Data excerpts
◆ ◆ ◆ ◆ ◆ ◆ ◆

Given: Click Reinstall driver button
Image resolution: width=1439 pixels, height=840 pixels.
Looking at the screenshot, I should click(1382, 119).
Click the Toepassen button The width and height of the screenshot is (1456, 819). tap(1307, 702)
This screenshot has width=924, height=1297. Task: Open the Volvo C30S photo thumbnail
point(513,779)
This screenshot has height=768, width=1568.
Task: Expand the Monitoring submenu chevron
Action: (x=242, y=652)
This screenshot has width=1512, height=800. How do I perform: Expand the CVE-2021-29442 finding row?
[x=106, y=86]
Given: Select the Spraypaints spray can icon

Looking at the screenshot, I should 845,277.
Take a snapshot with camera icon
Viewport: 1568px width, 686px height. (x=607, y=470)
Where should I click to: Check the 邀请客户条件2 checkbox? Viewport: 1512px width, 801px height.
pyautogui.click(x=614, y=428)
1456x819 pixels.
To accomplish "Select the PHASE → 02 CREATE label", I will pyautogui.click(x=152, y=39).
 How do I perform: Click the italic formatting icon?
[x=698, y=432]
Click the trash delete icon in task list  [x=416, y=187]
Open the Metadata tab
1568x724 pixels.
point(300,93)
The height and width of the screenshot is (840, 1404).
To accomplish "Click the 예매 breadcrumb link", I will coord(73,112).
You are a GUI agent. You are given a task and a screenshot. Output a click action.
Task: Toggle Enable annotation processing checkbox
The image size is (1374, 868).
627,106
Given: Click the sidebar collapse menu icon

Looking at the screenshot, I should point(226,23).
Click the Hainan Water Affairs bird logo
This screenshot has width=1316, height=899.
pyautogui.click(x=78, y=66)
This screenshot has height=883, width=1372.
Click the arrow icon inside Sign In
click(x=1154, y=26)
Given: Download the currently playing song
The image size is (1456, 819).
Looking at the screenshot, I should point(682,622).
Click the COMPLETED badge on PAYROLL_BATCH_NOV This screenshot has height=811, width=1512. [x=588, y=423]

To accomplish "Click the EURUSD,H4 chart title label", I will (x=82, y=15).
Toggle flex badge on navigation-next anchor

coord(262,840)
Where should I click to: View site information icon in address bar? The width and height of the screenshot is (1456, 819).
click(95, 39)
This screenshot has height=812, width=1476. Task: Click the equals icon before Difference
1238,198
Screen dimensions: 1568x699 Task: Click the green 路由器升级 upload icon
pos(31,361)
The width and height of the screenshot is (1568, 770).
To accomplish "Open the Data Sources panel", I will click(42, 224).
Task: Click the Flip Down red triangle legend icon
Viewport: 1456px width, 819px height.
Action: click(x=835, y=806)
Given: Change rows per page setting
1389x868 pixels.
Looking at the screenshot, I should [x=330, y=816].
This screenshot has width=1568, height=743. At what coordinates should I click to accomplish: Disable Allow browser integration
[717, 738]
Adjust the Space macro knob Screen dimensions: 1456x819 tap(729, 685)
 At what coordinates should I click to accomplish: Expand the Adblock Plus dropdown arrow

◆ ◆ ◆ ◆ ◆ ◆ ◆

Whenever the word "label" occurs in a line of the records, that line counts once; state the total alone.

2